Please report, as a bare number, how many lines below include the string "computer".

(DATASET EXTRACT)

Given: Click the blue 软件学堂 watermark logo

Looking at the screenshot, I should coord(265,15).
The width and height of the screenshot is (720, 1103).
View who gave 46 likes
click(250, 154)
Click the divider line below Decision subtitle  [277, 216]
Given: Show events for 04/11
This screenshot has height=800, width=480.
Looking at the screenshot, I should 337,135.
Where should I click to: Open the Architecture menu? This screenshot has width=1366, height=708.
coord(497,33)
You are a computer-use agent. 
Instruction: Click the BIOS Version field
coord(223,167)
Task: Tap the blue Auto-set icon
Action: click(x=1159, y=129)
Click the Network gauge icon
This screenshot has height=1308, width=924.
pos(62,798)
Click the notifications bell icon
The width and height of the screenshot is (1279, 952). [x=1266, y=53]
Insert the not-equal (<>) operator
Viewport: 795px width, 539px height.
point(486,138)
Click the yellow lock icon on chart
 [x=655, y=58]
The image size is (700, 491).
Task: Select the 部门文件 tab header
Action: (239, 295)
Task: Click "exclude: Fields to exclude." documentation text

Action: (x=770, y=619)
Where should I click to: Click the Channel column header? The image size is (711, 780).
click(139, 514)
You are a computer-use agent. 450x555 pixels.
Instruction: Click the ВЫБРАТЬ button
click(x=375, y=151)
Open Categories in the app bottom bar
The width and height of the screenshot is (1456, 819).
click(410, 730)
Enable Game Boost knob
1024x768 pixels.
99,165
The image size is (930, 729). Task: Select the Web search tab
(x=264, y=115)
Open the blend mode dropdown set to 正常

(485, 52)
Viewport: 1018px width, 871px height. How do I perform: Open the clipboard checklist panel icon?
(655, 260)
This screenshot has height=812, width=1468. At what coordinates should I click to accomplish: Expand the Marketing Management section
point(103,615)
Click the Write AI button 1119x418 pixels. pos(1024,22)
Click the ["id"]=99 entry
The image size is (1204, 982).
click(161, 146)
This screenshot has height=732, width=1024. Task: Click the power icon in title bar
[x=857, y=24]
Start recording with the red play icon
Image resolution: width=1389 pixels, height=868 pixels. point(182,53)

(End DATASET EXTRACT)

# TASK RESPONSE:
2